Mas quem injeta personalidade e nos cativa é Emma Stone, uma cocota atraente e persuasiva – seu melhor papel no cinema. Ela apenas flerta com a garota burra tão comum no cinema de Allen. Apesar de sua ignorância filosófica, Sophie é a musa capaz de nos mostrar a verdade. Tudo passa por ela, é o filtro da existência de todos no filme.
Vale destacar também a elegante fotografia de Darius Khondji, capaz de adquirir um atmosfera impregnada de sal e sol do litoral mediterrâneo nas primeiras décadas do século passado.
Magia ao Luar resiste bem como uma comédia romântica, traz meia dúzia de bons diálogos, não há vulgaridades, porém seu grande recado intelectual soa frouxo. Afinal, sabemos desde o início o que Allen quer nos dizer.

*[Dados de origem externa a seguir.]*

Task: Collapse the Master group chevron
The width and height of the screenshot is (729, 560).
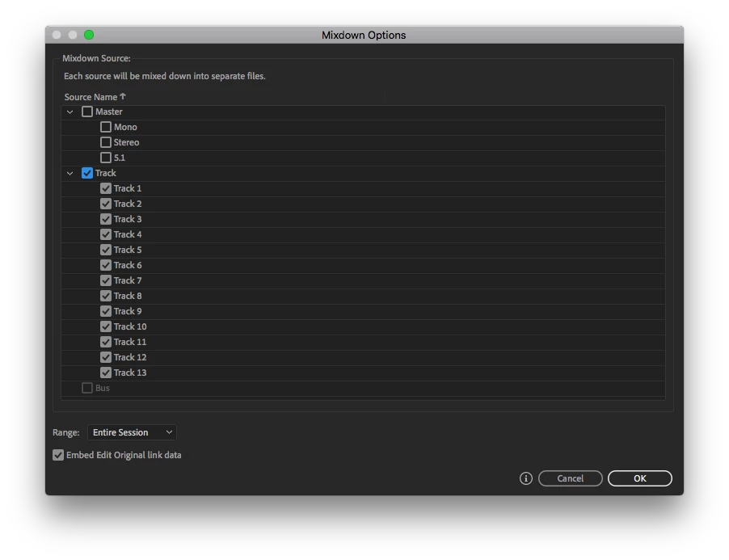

Muito diferente é Lucy, de Luc Besson, que parece ter nada para nos falar. Ou pelo menos tem uma coisa fundamental: Scarlett Johansson é um assombro.
Ela faz a personagem do título, uma aventureira norte-americana que se mete numa enrascada em Taiwan. Ao ser obrigada a entregar uma misteriosa pasta para um bandidão, Lucy ingere uma dose generosa de CPH4, uma droga experimental que faz a pessoa usar a capacidade cerebral humana num nível inédito.
Após adquirir superpoderes, como se desmaterializar, levitar pessoas e objetos, interferir nas ondas eletromagnéticas, ela desce o cacete nos vilões, passa a ser perseguida por um coreano mafioso e pede ajuda para um neurocientista (Morgan Freeman).
A grande vantagem do cinema de Luc Besson é sua agilidade ao colocar mulheres no foco da ação. Numa época em que Os Mercenários 3 prova a força dos machões, nada melhor do que observar a energia de Scarlett e um cinema menos voltado para o universo masculino.
Em Lucy, assim como acontece no filme de Woody Allen, a ciência dá as cartas. Qualquer coisa sobrenatural ou espetacular um dia poderá ser explicada pelo cérebro humano. Será?
Enfim, qualquer dúvida ou questão metafísica – ou mesmo científica – não interessa para Besson. O que vale aqui é a montagem frenética (um abuso de stock footages), o didatismo (a conferência do Morgan Freeman beira a troça) e a tradicional coreografia da violência (tiros, perseguições de carro e nada muito empolgante).
Não desgostei tanto de Lucy quanto o Álvaro Pereira Júnior. Mas também acho que o roteiro é uma tremenda confusão. Ainda não saquei por que Lucy é capaz de acabar com o mundo num piscar de olhos, mas insiste em procurar a ajuda de um policial francês brincalhão.
Há gente pateta em ação o tempo todo e o que importa para Besson é levar os personagens para o confronto. Como ponto forte, tenho que admitir que a escolha do MacGuffin de Lucy é maravilhoso, cabendo lindamente no trailer.
De qualquer maneira, o filme é rapidíssimo, não incomoda, e traz Scarlett misturando três dos seus melhores papéis: a força física da Viúva Negra, o corpo desajeitado da alienígena de Under the Skin e a sedução da fala de Samantha (Her). São bons motivos para ver um filme.